A local bicycle design and manufacturing firm is riding the grey wave to success.

Maxarya Design & Manufacturing Inc. has grown over the last 15 years from a tiny operation producing and selling just 150 bikes for the Canadian market to a burgeoning firm with global sales in the thousands.

And much of its success is due to the popularity of its bikes with baby boomers looking to live a healthy, active lifestyle without putting too much strain on their aging bodies.

“The bike is kind of like an epidemic,” Max Ahmady, president of Maxarya said. “You sell one (to a guy). The guy goes on a trail and another person sees it and tries it. It’s kind of addictive.”

Mr. Ahmady started the company in 1998 with $50,000. Originally, he’d wanted to make motorcycles, but he quickly discovered there were just too many hurdles to clear.

After surveying the marketplace, Mr. Ahmady determined it was too tough to crack into the crowded mountain bike segment dominated by large, well-established manufacturers. Instead, he decided there was a growing niche market for high-performance bikes that provide a comfortable riding experience.
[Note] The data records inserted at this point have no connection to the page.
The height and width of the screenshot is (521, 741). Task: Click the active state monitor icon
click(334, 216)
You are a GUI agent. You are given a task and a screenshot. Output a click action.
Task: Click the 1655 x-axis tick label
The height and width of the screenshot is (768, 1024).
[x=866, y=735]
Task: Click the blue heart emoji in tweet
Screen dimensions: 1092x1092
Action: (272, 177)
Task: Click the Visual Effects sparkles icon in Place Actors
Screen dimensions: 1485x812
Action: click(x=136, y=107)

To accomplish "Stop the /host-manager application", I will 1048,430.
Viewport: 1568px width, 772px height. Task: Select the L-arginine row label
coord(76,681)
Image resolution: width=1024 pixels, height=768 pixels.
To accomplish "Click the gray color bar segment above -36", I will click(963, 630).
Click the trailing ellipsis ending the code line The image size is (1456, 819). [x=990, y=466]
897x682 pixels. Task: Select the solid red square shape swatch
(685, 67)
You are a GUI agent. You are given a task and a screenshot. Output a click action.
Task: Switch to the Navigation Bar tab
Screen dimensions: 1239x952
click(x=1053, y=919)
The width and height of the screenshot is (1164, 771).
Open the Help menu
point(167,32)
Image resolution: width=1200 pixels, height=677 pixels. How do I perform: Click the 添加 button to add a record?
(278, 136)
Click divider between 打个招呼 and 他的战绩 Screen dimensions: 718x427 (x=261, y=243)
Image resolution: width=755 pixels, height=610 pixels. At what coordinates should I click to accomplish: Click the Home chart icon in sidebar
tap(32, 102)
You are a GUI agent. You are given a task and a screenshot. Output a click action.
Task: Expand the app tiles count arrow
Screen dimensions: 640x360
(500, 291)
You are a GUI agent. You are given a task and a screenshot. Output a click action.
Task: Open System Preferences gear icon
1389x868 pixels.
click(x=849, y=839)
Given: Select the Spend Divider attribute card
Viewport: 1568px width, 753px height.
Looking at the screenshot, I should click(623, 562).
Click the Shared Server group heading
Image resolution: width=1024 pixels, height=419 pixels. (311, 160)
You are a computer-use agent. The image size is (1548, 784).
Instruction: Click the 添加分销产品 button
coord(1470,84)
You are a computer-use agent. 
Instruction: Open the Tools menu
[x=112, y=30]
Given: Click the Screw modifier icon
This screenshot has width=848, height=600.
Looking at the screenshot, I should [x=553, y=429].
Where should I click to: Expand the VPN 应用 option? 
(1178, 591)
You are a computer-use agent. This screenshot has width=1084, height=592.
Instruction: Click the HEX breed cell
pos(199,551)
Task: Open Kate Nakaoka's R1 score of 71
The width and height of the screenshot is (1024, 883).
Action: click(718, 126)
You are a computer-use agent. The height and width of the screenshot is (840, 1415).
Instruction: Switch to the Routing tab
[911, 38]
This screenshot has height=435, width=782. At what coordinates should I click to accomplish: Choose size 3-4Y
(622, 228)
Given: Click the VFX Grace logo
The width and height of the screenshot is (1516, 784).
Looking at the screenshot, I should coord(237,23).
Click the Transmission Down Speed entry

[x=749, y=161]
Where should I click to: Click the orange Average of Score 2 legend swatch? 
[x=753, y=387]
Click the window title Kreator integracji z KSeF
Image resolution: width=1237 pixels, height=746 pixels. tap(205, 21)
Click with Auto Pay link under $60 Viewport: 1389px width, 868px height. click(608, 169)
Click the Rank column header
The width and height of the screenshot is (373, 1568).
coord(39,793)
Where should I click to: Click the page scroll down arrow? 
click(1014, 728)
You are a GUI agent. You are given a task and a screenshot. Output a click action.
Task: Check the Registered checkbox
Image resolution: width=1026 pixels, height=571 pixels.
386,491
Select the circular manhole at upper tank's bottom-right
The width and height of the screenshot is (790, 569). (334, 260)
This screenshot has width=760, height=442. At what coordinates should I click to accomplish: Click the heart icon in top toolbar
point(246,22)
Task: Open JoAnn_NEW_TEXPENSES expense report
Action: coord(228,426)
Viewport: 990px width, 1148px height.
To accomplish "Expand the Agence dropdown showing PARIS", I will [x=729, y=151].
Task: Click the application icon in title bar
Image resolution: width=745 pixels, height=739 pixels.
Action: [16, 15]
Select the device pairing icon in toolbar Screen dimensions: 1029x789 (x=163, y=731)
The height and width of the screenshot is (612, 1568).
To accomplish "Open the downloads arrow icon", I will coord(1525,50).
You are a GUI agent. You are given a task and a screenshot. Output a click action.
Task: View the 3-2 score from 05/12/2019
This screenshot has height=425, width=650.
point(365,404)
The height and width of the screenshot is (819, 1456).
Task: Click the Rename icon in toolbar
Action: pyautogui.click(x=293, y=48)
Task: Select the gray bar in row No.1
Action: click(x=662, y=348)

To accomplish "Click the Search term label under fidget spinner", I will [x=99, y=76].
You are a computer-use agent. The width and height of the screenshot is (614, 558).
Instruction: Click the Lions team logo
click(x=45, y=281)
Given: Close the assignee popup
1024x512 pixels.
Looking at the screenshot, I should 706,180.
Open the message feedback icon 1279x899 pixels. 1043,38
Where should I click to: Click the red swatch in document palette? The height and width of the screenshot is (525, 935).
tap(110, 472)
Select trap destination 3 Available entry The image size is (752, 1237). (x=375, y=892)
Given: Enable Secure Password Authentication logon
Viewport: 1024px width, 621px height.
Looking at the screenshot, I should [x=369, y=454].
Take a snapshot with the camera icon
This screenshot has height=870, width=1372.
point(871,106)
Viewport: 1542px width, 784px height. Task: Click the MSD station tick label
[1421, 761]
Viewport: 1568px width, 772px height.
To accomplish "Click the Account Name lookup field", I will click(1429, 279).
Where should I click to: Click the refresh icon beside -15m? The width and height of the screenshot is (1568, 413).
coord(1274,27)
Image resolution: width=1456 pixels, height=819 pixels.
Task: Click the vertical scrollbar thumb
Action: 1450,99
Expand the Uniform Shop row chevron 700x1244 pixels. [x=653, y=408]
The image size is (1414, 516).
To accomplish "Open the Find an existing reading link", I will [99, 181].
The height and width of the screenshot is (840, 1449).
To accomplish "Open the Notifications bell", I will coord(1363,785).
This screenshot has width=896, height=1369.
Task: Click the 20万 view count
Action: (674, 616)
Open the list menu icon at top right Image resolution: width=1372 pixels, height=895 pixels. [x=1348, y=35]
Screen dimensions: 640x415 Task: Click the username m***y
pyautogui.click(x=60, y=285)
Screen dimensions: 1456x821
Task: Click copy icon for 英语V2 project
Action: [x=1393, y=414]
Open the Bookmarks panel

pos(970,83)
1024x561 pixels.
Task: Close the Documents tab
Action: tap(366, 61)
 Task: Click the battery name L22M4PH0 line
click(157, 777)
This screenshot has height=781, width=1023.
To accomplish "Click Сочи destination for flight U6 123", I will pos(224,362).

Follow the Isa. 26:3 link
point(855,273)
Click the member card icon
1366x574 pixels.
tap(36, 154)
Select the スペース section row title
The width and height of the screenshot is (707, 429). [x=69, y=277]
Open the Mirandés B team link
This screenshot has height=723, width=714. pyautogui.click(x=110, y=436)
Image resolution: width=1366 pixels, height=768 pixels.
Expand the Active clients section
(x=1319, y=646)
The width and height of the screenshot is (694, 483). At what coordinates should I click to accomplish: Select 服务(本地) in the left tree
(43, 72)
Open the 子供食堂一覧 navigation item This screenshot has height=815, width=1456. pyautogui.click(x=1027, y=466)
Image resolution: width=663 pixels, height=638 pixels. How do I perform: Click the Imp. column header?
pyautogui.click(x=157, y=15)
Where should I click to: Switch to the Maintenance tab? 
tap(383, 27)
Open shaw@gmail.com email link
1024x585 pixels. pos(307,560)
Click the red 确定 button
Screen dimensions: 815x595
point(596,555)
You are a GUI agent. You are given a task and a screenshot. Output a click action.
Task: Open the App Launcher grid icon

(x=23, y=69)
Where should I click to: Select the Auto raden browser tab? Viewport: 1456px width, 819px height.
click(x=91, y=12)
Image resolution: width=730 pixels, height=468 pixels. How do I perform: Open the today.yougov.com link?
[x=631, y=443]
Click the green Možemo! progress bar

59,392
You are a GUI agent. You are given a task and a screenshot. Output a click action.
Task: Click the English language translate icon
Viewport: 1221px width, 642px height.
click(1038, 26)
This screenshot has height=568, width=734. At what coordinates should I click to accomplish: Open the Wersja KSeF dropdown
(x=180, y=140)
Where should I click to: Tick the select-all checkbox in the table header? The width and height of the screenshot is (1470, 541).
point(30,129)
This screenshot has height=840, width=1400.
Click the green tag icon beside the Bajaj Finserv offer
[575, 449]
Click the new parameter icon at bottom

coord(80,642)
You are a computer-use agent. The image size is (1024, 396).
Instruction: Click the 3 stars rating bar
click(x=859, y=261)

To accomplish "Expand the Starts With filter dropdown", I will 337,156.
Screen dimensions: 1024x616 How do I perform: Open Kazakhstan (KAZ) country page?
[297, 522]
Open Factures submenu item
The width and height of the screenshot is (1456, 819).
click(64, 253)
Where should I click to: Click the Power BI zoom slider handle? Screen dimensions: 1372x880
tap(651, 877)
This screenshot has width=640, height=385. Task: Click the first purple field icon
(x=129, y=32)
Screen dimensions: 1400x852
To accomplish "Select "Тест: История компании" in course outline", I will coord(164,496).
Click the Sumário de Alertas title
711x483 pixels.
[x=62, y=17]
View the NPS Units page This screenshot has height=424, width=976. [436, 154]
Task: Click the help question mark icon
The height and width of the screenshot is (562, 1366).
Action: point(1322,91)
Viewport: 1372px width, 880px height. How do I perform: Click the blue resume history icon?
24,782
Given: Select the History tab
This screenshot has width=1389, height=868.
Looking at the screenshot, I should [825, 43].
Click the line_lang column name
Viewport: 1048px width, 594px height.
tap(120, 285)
An engineer with a specialty in ergonomics, Mr. Ahmady set to work designing a recumbent bike, where the rider is in a reclining position, with the pedals located near the front tire, to distribute bodyweight over a larger area. At the time, there were only a few companies making recumbent bikes.

He developed a lighter, faster recumbent bike offering comfort and ease of pedalling with an ergonomic seat back and an extra-wide, adjustable seat meant to feel “like a soft pillow”.

“I had designed something different for people who want something they can ride comfortably — a baby boomer cannot ride on a bike with a skinny saddle,” he said.

Then, Mr. Ahmady sought out a manufacturer who could produce the custom components he’d designed at a low enough cost to be able to sell the bike at a reasonable price.

After several trips overseas, he struck a deal with a manufacturer in Taiwan that resulted in 150 bikes being produced to test out demand.

The price tag at the time ranged from $1,500 to $3,000, depending on the features.

Maxarya was operating out of a “humble” 800-square-foot facility on Avenue Road that had an office area and a small plant for assembly.

Mr. Ahmady hired a few part-time employees, set up a basic website, printed some promotional materials and went about trying to sell the bikes.  And sell them he did, all of them.

At the same time, Mr. Ahmady was hard at work refining and improving the design based on comments from his customers.

“It’s a pretty painstaking, but passionate thing,” he said,

He launched a new design in 2002/03 and took it to the Toronto International Bicycle Show. Many of the industry’s big players were there and he received positive feedback.

Mr. Ahmady connected with a half-dozen dealers across Canada interested in selling his bike.

“It was pretty successful,” Mr. Ahmady said. “We started to expand. I hired a couple  more engineers, five or six technical assemblers.”

The next goal was to crack into the American market. So, Mr. Ahmady booked a booth at the Interbike Show in Las Vegas in 2004.

From there, business really started rolling. The company now occupies about 3,800-square-feet in an industrial building in Thornhill and it has penetrated markets around the world.

“We’ve sold some to places we never expected,” Mr. Ahmady says.

For instance, a doctor in Brazil, where import duties are a staggering 64 per cent, has purchased four bikes for himself, his spouse and a couple of their friends, he said.

Maxarya’s bikes are also enjoying surprising success in Japan and South Korea, he said.

He hopes his new conventional, upright city bike, dubbed CT Limit, will enjoy the same degree of success.

Launched this year, CT Limit is lightweight and designed for maximum comfort with a cushy seat and a sloped top tube for ease of mounting and dismounting.

It also one comes with an optional Bionx electric-assist system, which makes riding even easier by giving you a boost from an electric motor while you’re pedaling.  

The electric-assist system truly makes cycling a viable alternative to using your car to get around town, Mr. Ahmady said.  

And that’s something the local businessman would like to see more of — not just because it’s good for his firm.

“You don’t pollute the air, you don’t put so much pressure on the economy and you get healthy,” he said

Mr. Ahmady, whose office is located just steps from the dedicated cycling lanes on Dufferin Street, finds it disheartening how few people ride their bikes to get around the city.

He feels local governments should do more to promote cycling and change the city’s car-dependent culture.

“What I see, especially in Vaughan, at 10 a.m., you go out and there are lots of SUVs,” he said. ”If you go to a school here, you will see maybe four bikes. In Germany, you will see about 200 bikes. Instead, here, you see the father in his SUV driving one kid to school. … Long term this is a disaster.”